For a while I had completely dismissed sports drinks. All I knew was that I couldn’t drink one during a hockey or basketball game without getting stomach cramps, and that I’d be fine if I stuck to water. I thought their only purpose was to taste good. I knew my mom would give me green Gatorade whenever I was sick to “replenish electrolytes,” but I didn’t really know what that meant (and as a consequence I now hate the taste of green Gatorade). But that was it.
Turns out, sports drinks do actually serve a purpose, and can be very important at an ultimate tournament.
When you work out, you sweat. Your body loses water, but it also loses salts. You replenish your water supply by drinking water during games, but if you don’t also replenish those salts, you’re only doing part of the job.
You need those salts in order to be able to retain the water you’re drinking. Some science-y shit involving cells and osmosis. If you need to know more, Google it.

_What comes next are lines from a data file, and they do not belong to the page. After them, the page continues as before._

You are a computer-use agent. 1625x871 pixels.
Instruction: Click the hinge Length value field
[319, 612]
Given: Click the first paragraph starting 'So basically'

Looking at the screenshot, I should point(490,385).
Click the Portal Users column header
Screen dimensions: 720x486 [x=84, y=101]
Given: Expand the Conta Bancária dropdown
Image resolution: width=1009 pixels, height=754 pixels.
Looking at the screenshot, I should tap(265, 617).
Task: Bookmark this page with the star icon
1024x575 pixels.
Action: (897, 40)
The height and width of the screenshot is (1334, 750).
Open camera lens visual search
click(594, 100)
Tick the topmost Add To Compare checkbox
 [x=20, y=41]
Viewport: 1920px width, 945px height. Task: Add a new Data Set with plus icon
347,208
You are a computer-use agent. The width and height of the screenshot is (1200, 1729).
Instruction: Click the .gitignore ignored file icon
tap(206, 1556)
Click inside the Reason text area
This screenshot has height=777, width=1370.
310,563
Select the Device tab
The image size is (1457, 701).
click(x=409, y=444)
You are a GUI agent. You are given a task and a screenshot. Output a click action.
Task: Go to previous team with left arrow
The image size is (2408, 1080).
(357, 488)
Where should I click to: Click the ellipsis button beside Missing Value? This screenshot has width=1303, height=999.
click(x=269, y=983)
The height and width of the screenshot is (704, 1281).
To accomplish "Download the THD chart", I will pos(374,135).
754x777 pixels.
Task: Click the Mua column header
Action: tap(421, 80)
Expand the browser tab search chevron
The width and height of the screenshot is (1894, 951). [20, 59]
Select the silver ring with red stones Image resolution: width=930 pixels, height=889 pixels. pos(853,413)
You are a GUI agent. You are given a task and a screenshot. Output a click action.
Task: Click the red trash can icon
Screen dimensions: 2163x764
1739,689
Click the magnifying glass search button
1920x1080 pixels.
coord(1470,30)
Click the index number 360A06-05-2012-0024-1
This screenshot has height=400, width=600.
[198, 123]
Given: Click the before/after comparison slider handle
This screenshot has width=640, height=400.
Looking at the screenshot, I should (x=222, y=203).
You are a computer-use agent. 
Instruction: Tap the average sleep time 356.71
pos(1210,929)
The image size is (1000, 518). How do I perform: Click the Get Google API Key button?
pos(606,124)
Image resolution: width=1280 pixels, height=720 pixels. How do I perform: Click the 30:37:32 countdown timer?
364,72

Sports drinks like Gatorade and Powerade contain these salts. They also contain a bunch of sugars that aren’t so good for you (specifically high-fructose corn syrup, which is pure evil), so if that bothers you, you might want to look into an alternative like coconut water, Pedialyte, or pickle juice.
There’s an easy rule of thumb for when to grab a Gatorade. Water alone provides adequate rehydration for the first hour of a game or hard practice, but you should consider adding a sports drink to replenish your salts after the first hour. Consider that when you’re packing for your next tournament.
Replenishing salts is an important part of tournament hydration. If you don’t do it, you’re just going to be sorer and slower on Sunday morning.
(I don’t know about everyone else, but I can’t drink straight Gatorade while playing. I’ll either take sips while I also drink water, or dump some in my water jug to make a really watered-down Gatorade. Your mileage may vary.)